What you need to do:
Images do not belong in the copy. Retype the entries exactly.

Stored records:
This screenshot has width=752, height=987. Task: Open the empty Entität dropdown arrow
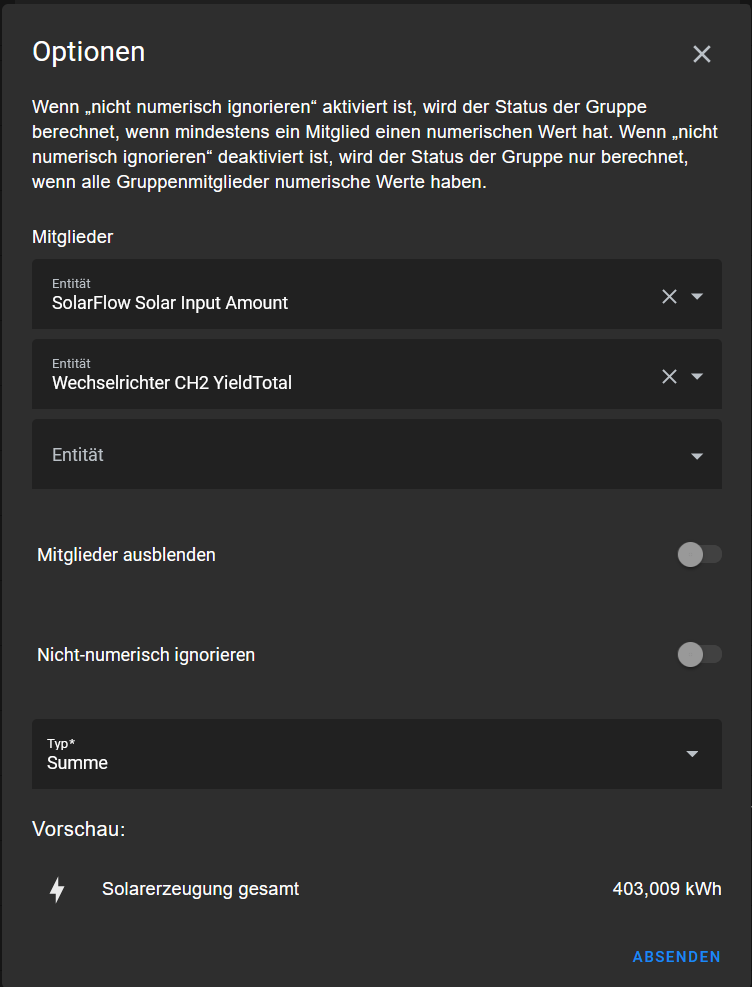coord(697,456)
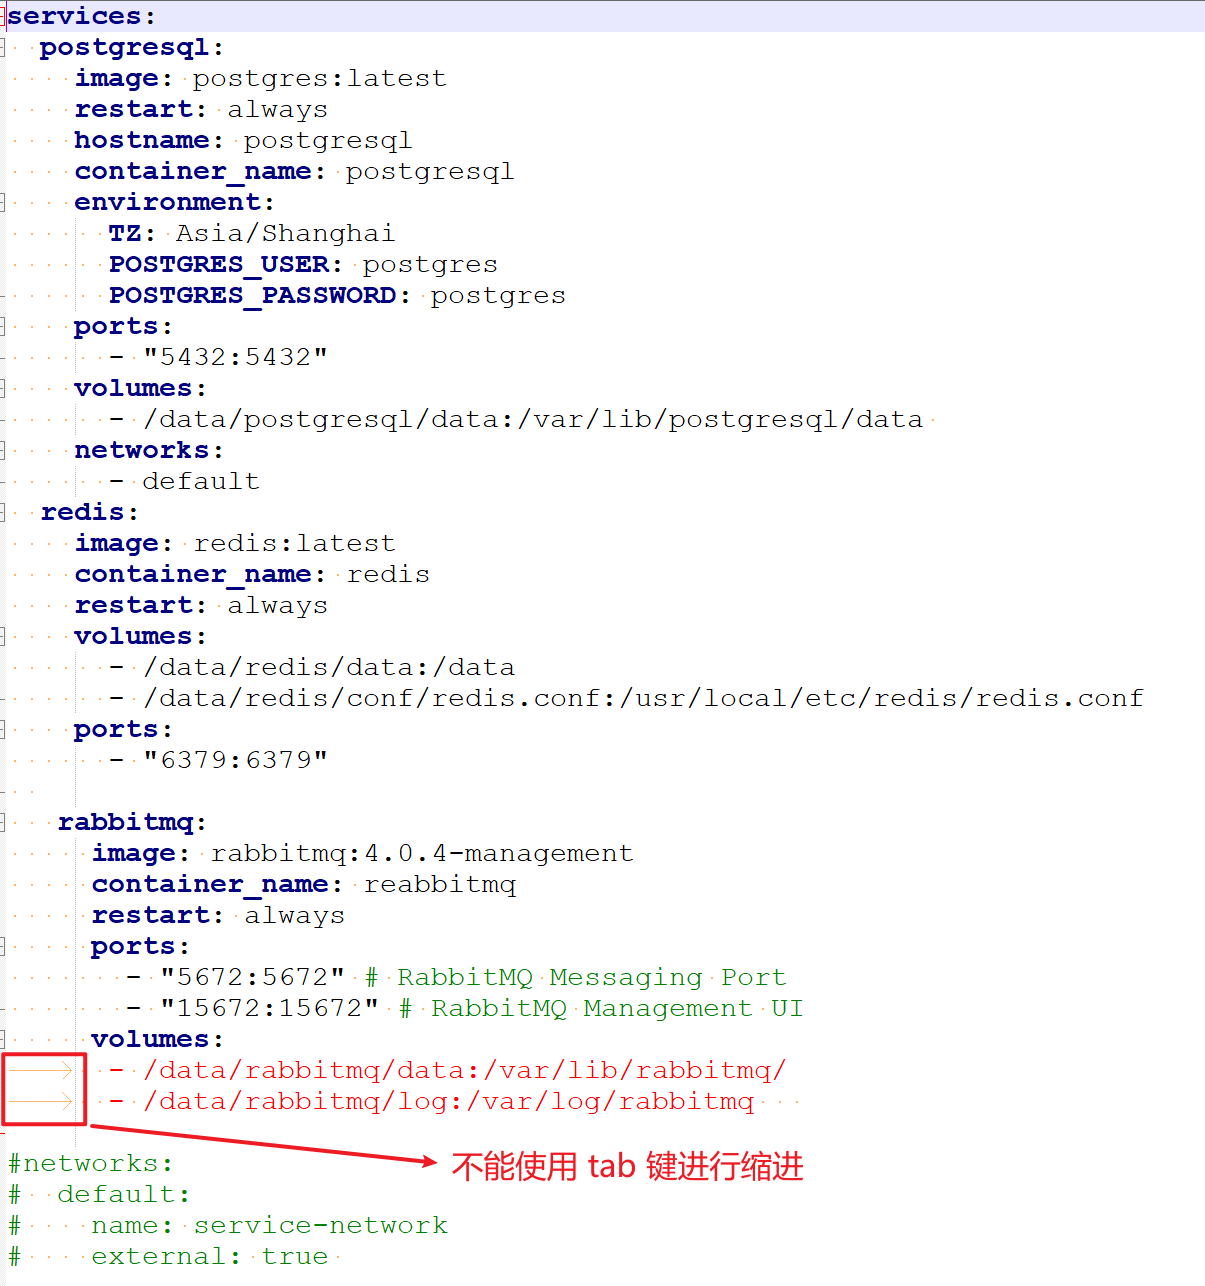Click the postgres:latest image value

coord(319,78)
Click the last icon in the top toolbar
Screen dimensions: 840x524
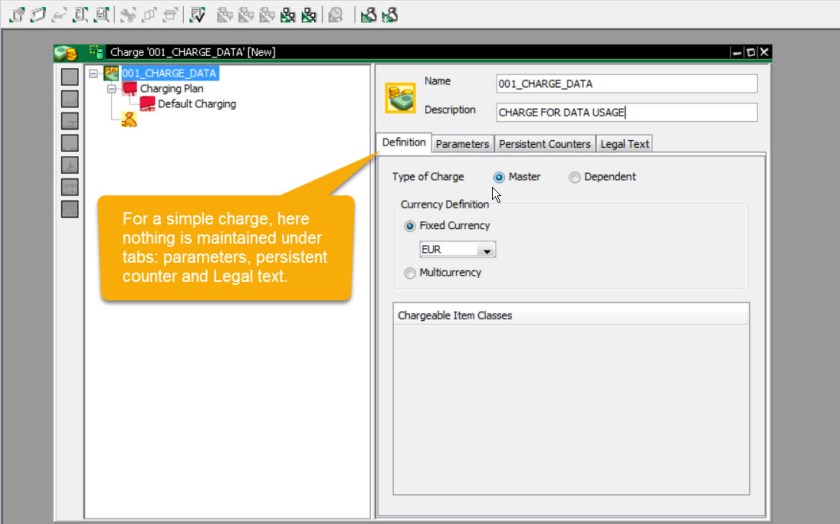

The answer:
This screenshot has width=752, height=987. Task: Open the empty Entität dropdown arrow
coord(697,456)
Click the postgres:latest image value

coord(319,78)
Click the last icon in the top toolbar
Screen dimensions: 840x524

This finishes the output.